**GOAL:** Copy out the material below line for line, with no changes.

--- start of MATERIAL PROVIDED ---

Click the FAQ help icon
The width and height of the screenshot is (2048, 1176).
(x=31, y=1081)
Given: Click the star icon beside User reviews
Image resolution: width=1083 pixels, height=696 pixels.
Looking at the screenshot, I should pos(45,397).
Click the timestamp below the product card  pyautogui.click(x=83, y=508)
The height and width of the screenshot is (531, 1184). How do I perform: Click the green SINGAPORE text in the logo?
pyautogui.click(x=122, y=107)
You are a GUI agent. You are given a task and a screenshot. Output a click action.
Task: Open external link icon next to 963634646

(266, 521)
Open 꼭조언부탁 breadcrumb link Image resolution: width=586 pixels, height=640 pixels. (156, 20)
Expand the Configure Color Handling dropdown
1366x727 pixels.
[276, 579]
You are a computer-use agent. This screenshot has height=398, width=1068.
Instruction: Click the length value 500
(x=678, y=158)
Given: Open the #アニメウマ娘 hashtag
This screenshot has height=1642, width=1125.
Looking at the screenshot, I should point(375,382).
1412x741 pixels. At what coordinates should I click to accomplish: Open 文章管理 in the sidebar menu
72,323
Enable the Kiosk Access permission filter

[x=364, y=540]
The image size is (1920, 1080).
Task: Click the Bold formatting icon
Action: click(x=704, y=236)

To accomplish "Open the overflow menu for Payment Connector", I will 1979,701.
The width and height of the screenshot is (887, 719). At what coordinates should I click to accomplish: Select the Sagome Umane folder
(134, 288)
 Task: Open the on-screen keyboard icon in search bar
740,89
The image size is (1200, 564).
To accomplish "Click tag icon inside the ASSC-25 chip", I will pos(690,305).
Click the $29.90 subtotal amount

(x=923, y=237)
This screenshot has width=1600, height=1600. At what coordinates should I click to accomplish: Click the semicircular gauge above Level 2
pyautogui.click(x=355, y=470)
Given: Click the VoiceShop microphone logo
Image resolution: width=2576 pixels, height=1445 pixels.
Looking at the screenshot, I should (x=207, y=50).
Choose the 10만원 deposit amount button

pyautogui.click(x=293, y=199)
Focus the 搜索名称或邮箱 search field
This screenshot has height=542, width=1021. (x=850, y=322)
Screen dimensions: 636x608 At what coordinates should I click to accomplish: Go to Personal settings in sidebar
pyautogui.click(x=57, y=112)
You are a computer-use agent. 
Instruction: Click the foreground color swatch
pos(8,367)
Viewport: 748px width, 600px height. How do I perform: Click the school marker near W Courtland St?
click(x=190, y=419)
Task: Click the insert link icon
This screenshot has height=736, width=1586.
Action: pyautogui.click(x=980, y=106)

--- end of MATERIAL PROVIDED ---

**WRITTEN ANSWER:**
Click the FAQ help icon
The width and height of the screenshot is (2048, 1176).
(x=31, y=1081)
Given: Click the star icon beside User reviews
Image resolution: width=1083 pixels, height=696 pixels.
Looking at the screenshot, I should pos(45,397).
Click the timestamp below the product card  pyautogui.click(x=83, y=508)
The height and width of the screenshot is (531, 1184). How do I perform: Click the green SINGAPORE text in the logo?
pyautogui.click(x=122, y=107)
You are a GUI agent. You are given a task and a screenshot. Output a click action.
Task: Open external link icon next to 963634646

(266, 521)
Open 꼭조언부탁 breadcrumb link Image resolution: width=586 pixels, height=640 pixels. (156, 20)
Expand the Configure Color Handling dropdown
1366x727 pixels.
[276, 579]
You are a computer-use agent. This screenshot has height=398, width=1068.
Instruction: Click the length value 500
(x=678, y=158)
Given: Open the #アニメウマ娘 hashtag
This screenshot has height=1642, width=1125.
Looking at the screenshot, I should point(375,382).
1412x741 pixels. At what coordinates should I click to accomplish: Open 文章管理 in the sidebar menu
72,323
Enable the Kiosk Access permission filter

[x=364, y=540]
The image size is (1920, 1080).
Task: Click the Bold formatting icon
Action: click(x=704, y=236)

To accomplish "Open the overflow menu for Payment Connector", I will 1979,701.
The width and height of the screenshot is (887, 719). At what coordinates should I click to accomplish: Select the Sagome Umane folder
(134, 288)
 Task: Open the on-screen keyboard icon in search bar
740,89
The image size is (1200, 564).
To accomplish "Click tag icon inside the ASSC-25 chip", I will pos(690,305).
Click the $29.90 subtotal amount

(x=923, y=237)
This screenshot has width=1600, height=1600. At what coordinates should I click to accomplish: Click the semicircular gauge above Level 2
pyautogui.click(x=355, y=470)
Given: Click the VoiceShop microphone logo
Image resolution: width=2576 pixels, height=1445 pixels.
Looking at the screenshot, I should (x=207, y=50).
Choose the 10만원 deposit amount button

pyautogui.click(x=293, y=199)
Focus the 搜索名称或邮箱 search field
This screenshot has height=542, width=1021. (x=850, y=322)
Screen dimensions: 636x608 At what coordinates should I click to accomplish: Go to Personal settings in sidebar
pyautogui.click(x=57, y=112)
You are a computer-use agent. 
Instruction: Click the foreground color swatch
pos(8,367)
Viewport: 748px width, 600px height. How do I perform: Click the school marker near W Courtland St?
click(x=190, y=419)
Task: Click the insert link icon
This screenshot has height=736, width=1586.
Action: pyautogui.click(x=980, y=106)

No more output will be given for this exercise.